Tuesday, April 16, 2024
HomeIncome Tax ActHere are 5 changes in income tax rules that come into effect...

Here are 5 changes in income tax rules that come into effect from September 1, 2019

Income Tax Update

Here are 5 changes in income tax rules that come into effect from September 1:

1) The government has introduced a new Section called 194N in income tax laws under which cash withdrawals exceeding ₹1 crore in aggregate in a year from banks, post offices or co-operative society engaged in carrying on the business of banking will attract a TDS @2. Payments made on or after September 1 will attract the provisions of Section 194N.

The income tax department has clarified that cash withdrawal prior to 1 September, 2019, will not be subjected to TDS under Section 194N. However, since threshold of ₹1 crore is with respect to the previous year, the calculation of amount of cash withdrawal for triggering deduction under section 194N will be counted from 1 April, 2019.

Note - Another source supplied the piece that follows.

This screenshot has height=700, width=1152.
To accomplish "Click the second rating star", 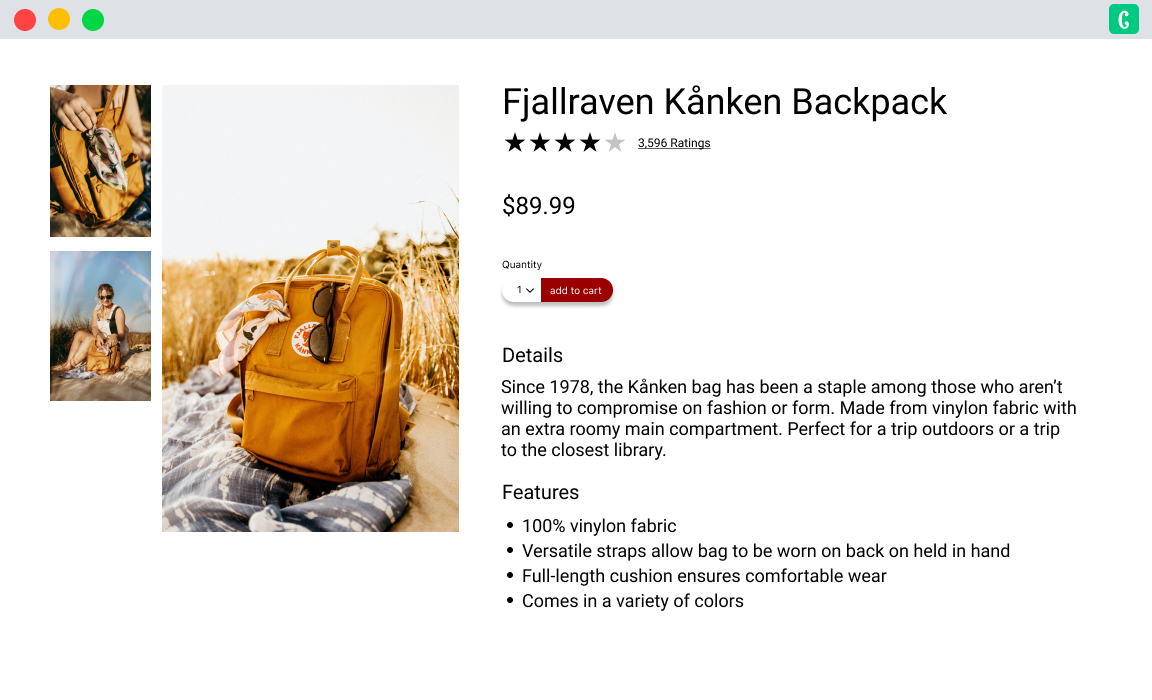I will [540, 142].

2) The government has amended 194-IA of Income Tax Act to include all charges of the nature of club membership fee, car parking fee, electricity or water facility fee, maintenance fee, advance fee or any other charges of similar nature, which are incidental to transfer of the immovable property, under immovable property, for levy of TDS. This comes into effect from 1 September. It is to be noted that the TDS is levied @1% if the value of the property exceeds ₹50 lakh. So now, charges like club membership fee, car parking fee, electricity or water facility fee will also be included for calculation of TDS.

3) The government has introduced a new Section called 194M in income tax laws under which individual is required to deduct TDS @5% for paying a sum in excess of ₹50 lakh for carrying out any work in pursuance of a contract or by way of fees for professional services during a financial year. Payments made on or after September 1 will attract the provisions of Section 194M.

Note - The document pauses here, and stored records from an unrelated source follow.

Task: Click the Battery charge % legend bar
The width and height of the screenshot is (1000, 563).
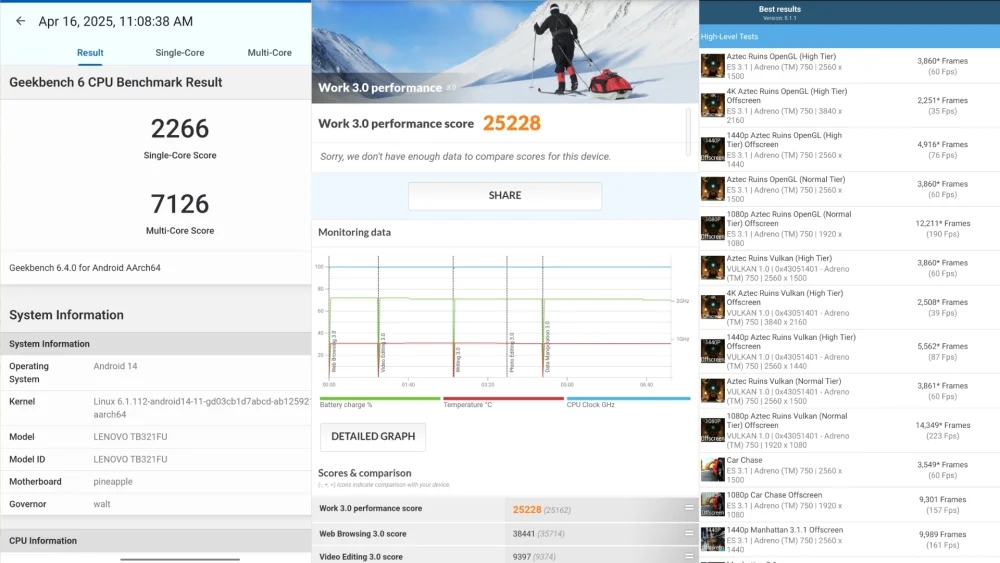Action: click(x=379, y=399)
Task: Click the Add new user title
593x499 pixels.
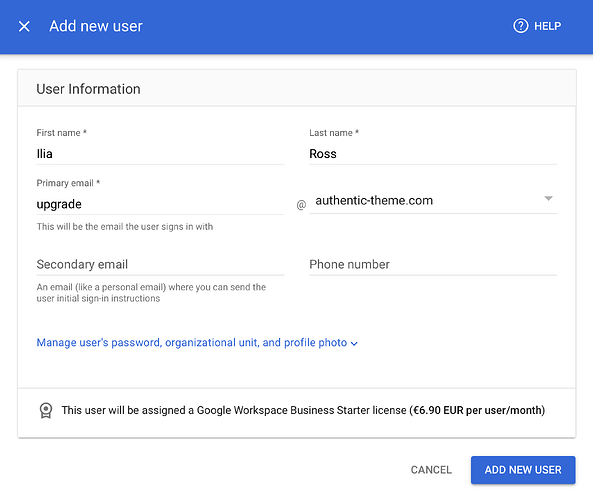Action: 96,26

4) A higher TDS of 5%, from 1% earlier, will be levied if life insurance maturity proceeds received that are taxable in your hands. According to current tax laws, if the annual premium paid on the insurance policy is less than 10% of the sum assured the amount received on maturity are exempt from tax. (For insurance policies purchased before April 2012, the premium must be less than 20% of the sum assured to get the tax benefit on maturity).

It is to be noted that TDS is levied if the maturity proceeds exceeds ₹1 lakh.

5) In Budget 2019, Finance Minister Nirmala Sitharaman had proposed to allow interchangeability between Permanent Account Number (PAN) and Aadhaar with effect from 1 September 2019.

Those who don’t have PAN can quote Aadhaar in transactions that otherwise require quoting of PAN like cash deposit above ₹50,000.